As Josh Wills put it, “A data scientist is a person who is better at statistics than any programmer and better at programming than any statistician.”
From the previous blog, you must have acquired a brief note about Statistical Data Analysis. In order to understand statistics properly, it demands one of the most important aspects as understanding statistical modelling. Forwarding the discussion a step ahead, we will discuss the concept of statistical modelling, some general statistical terms, common statistical techniques, and a brief note on statistical modelling vs machine learning.
“Primarily, the main purpose of statistics is to explain and anticipate information.”
In the more modest words, Statistical Modeling is an interpreted, mathematically-prescribed method to approximate truth which is being generated by the data and for making forecasts out of this approximation.
For example, depicting a quantity through an average and a standard deviation is the simple form of statistical modelling. And here, the statistical model is the mathematical expression that is being deployed.
“Statistical Modelling is simply the method of implementing statistical analysis to a dataset where a Statistical Model is a mathematical representation of observed data.”

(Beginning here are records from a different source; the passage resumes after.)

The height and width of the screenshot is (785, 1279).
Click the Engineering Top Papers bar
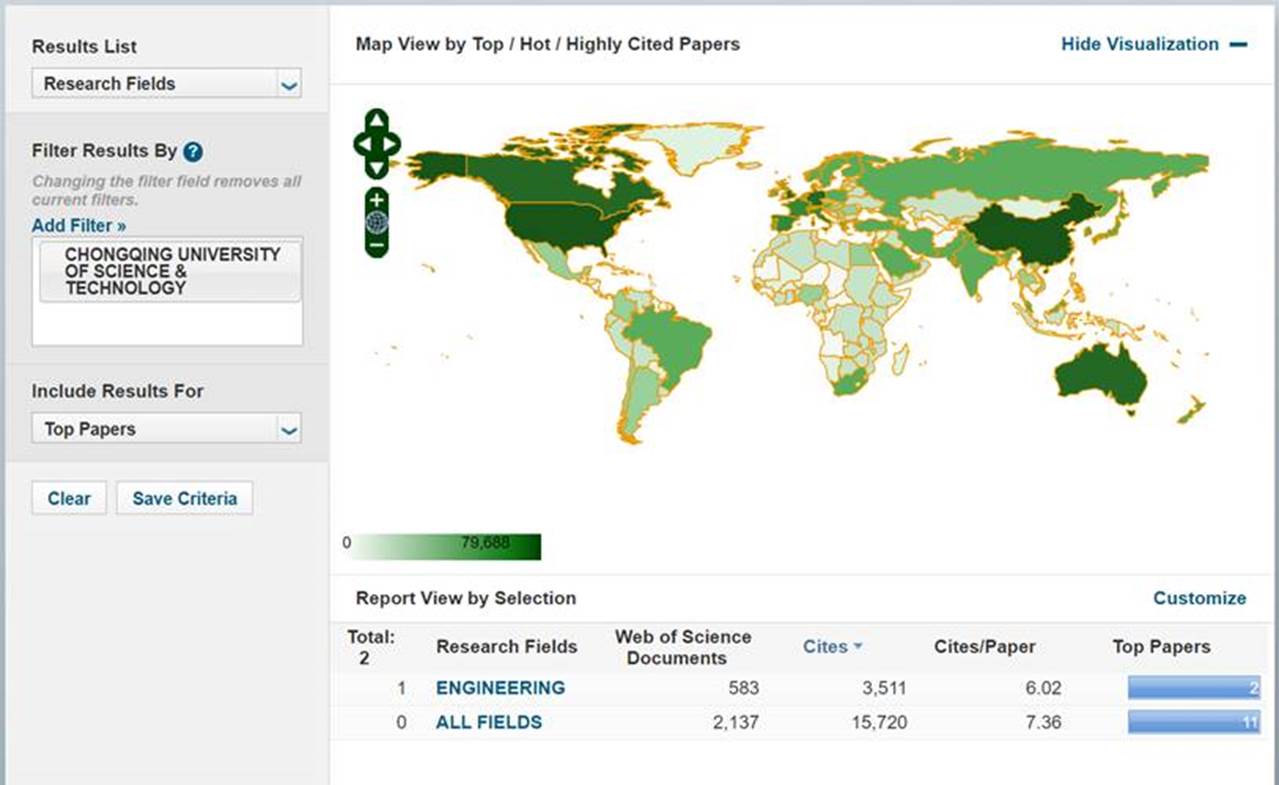[1193, 688]
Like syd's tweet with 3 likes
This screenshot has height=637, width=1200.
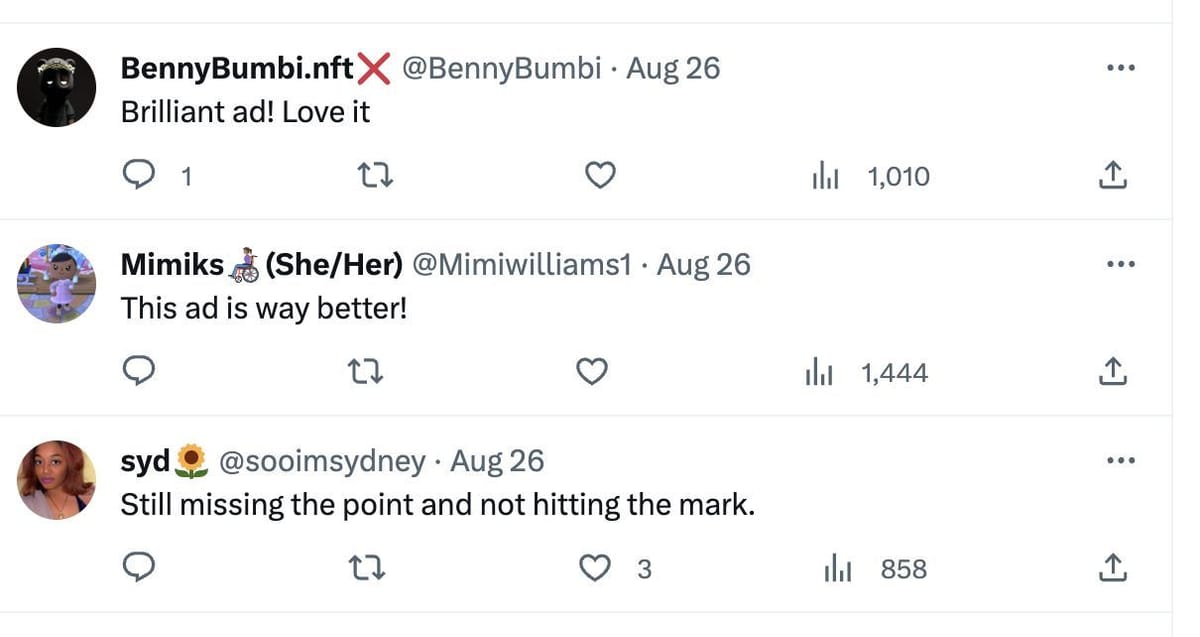point(596,569)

(Also read: Types of Statistical Analysis)
The statistical model can be expressed as a combination of results depending on consolidated data and population's understanding that are deployed to foretell information in a generalized form. Therefore, a statistical model could be an equation or a visual portrayal of the information on the basis of thorough research conducted over the years.
"Modern statisticians are familiar with the notion that any finite body of data contains only a limited amount of information on any point under examination; that this limit is set by the nature of the data themselves, and cannot be increased by any amount of ingenuity expended in their statistical examination: that the statistician's task, in fact, is limited to the extraction of the whole of the available information on any particular issue." -R. A. Fisher
In other words, for recognizing relationships between two or more variables, statistical models exist. And since there are different types of variables, correspondingly, different statistical models are there. Some common types of statistical models are Correlation Test, Regression model, Analysis of Variance, Analysis of Covariance, Chi-square, etc.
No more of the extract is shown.